3.1   The Knowledge Graph

The knowledge graph (KG) includes all existing vocabularies for SLOD-BI as well
the new required vocabularies for designing DTs. Parameters and probabilistic
distributions will be taken from the SLOD-BI infrastructure, since they regard
the elements analysts targeted to. Gathered streamed data in SLOD-BI will serve
as a basis for estimating all required distributions that will guide the generation
of the new data streams. The KG must be extended in order to regard DT
generative methods and how they are linked to SLOD-BI concepts. This will
allow designers to choose the most appropriate generative methods depending
on the parameter settings. We will adopt a similar approach to that of BigOWL
[3] where machine learning methods are represented as semantic data in order
to choose the most appropriate methods in a specific Big Data scenario.
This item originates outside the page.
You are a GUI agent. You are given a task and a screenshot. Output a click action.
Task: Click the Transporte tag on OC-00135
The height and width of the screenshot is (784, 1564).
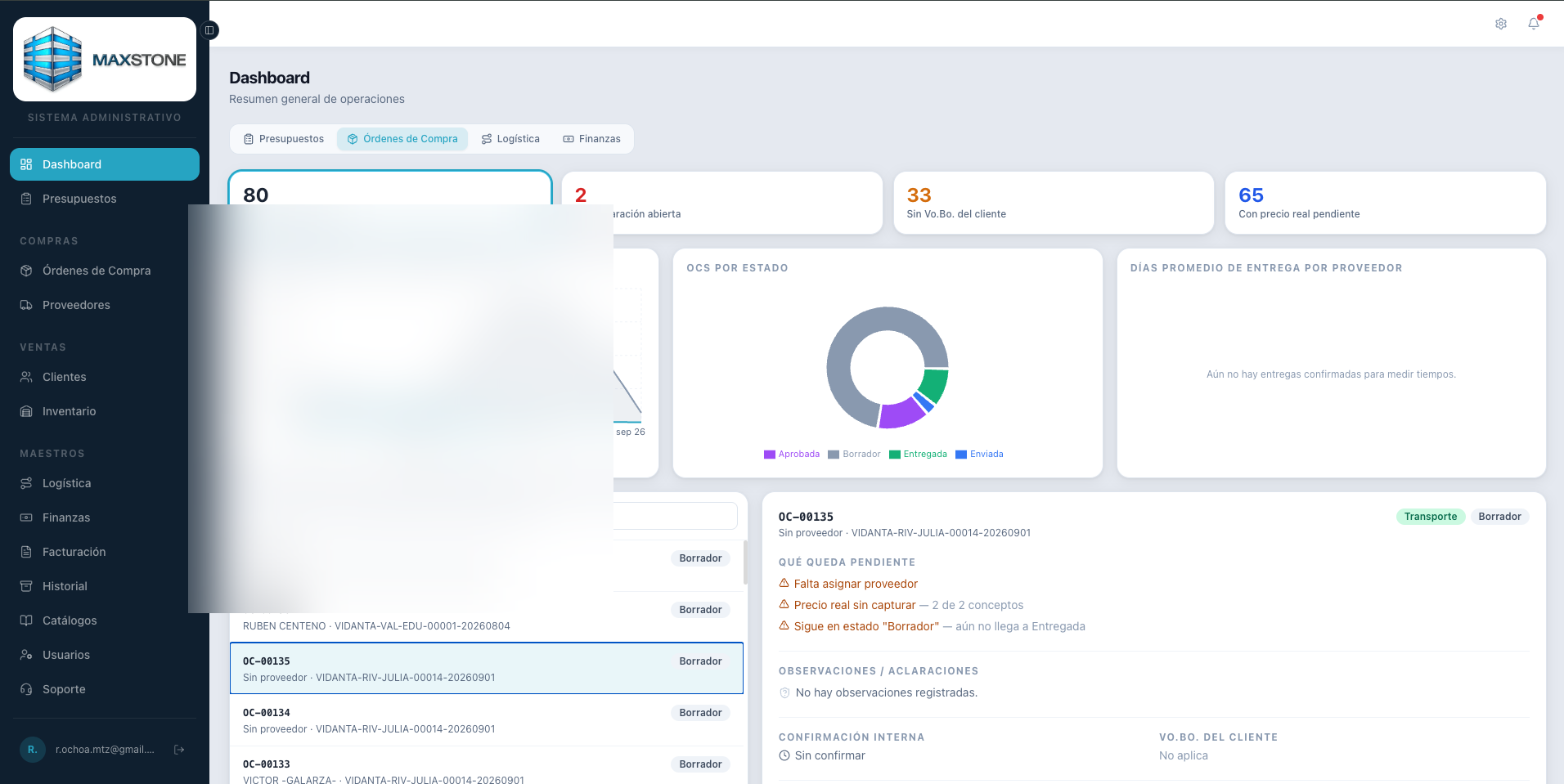(1431, 517)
3.2   Data Stream Generators

This component aims at designing and implementing a specific DT for a specific
scenario. The output of this component is a data stream simulating a real one but
conditioned to a series of parameters and constraints. This component consists
of three main modules, namely: (1) parameter setting, (2) a data generator
composer, and (3) a data validator.
    Parameter setting consists in defining the shape of the distributions we aim
at for each of the entities involved in the DT. For example, we can define the par-
ticular distribution of user profiles we want in the data stream, biasing towards
journalists or professionals.
    The generator composed will select the most appropriate methods to generate
the intended data stream according to the knowledge expressed in the SLOD-
DT subgraph. This part involves traditional distribution generators, multime-
dia content generators (e.g., text and images) as well as time series generators.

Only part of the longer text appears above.